### Extracted entries
____________

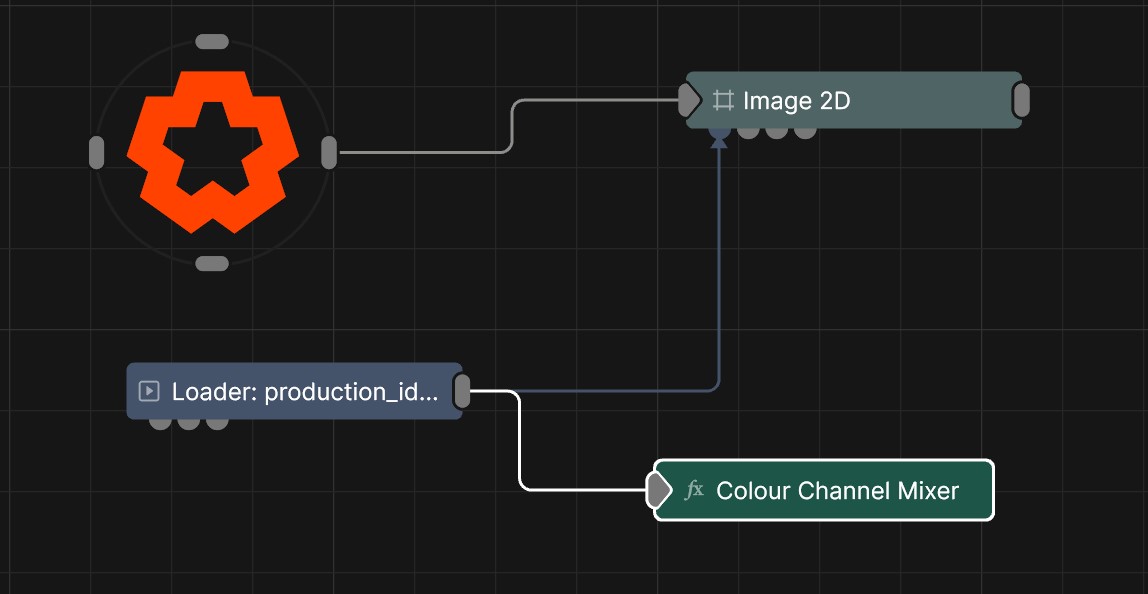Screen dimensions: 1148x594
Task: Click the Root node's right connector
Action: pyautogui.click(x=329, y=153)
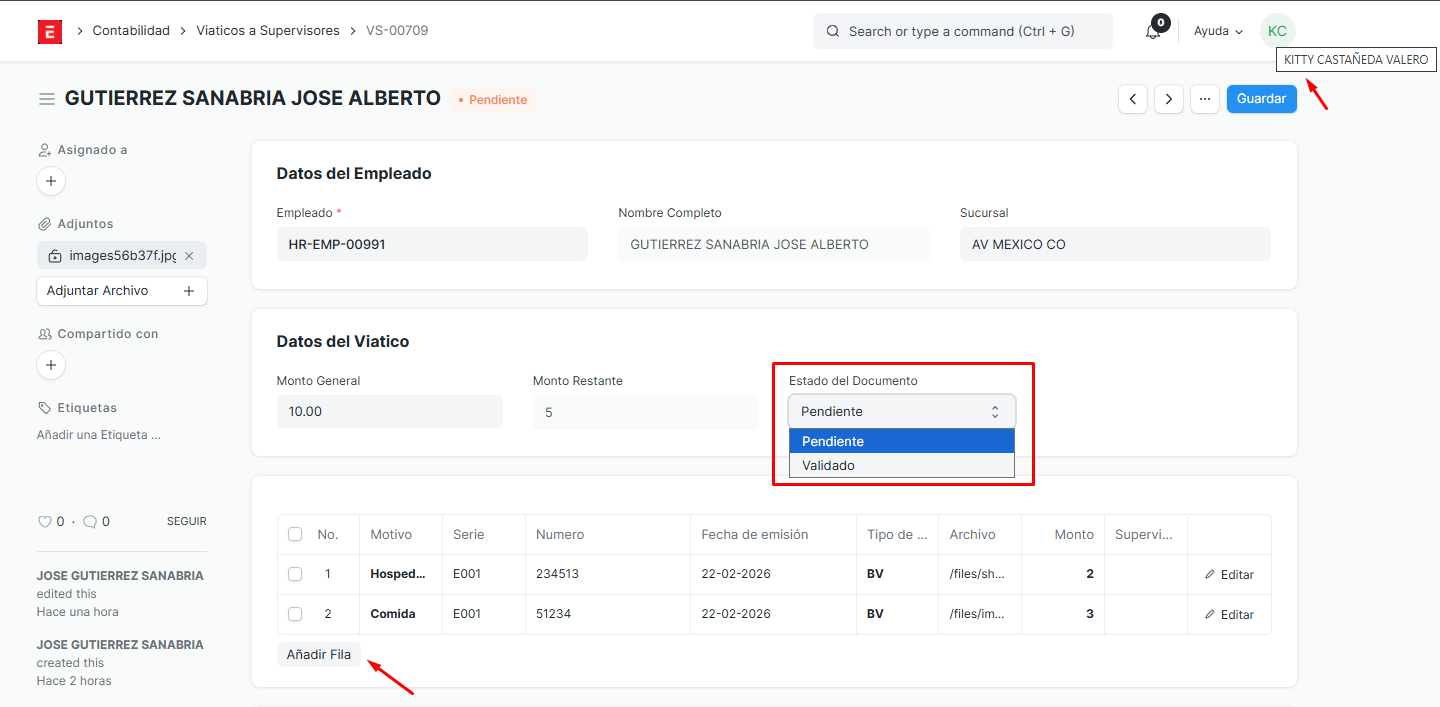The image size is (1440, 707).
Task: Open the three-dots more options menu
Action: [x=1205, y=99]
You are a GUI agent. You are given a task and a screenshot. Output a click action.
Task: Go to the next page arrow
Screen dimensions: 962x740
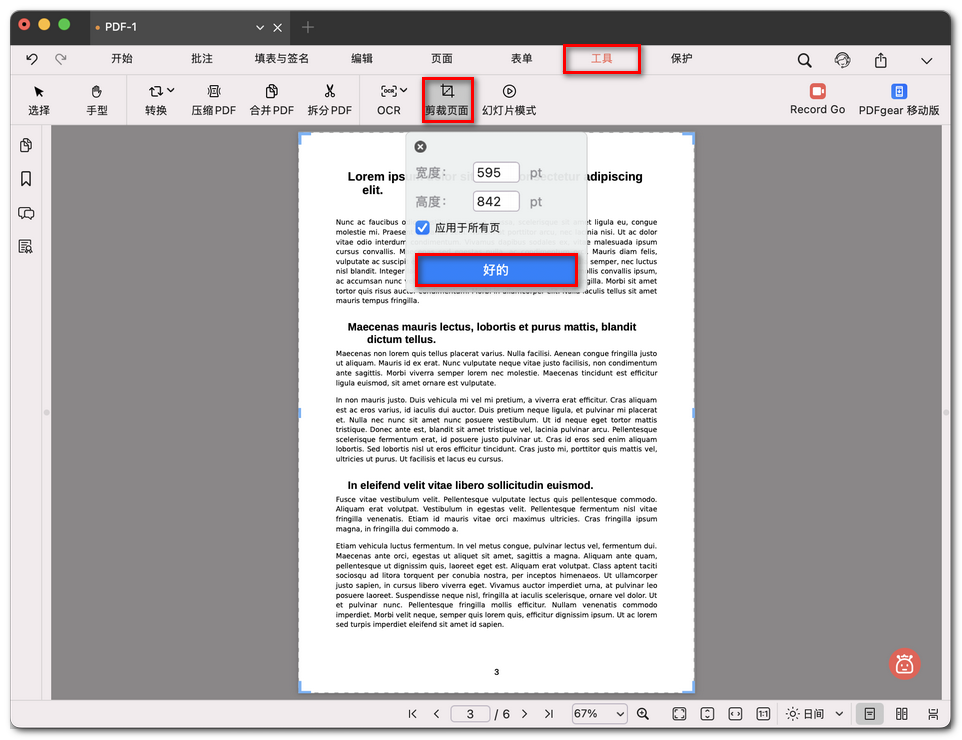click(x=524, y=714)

____________

### Instructions to follow
When you reach the line that contains "You are a GUI", start reproducing, and continue word for word to the end of the records; skip all pictures.

### Response area
You are a GUI agent. You are given a task and a screenshot. Output a click action.
Task: Go to the next page arrow
Screen dimensions: 962x740
click(x=524, y=714)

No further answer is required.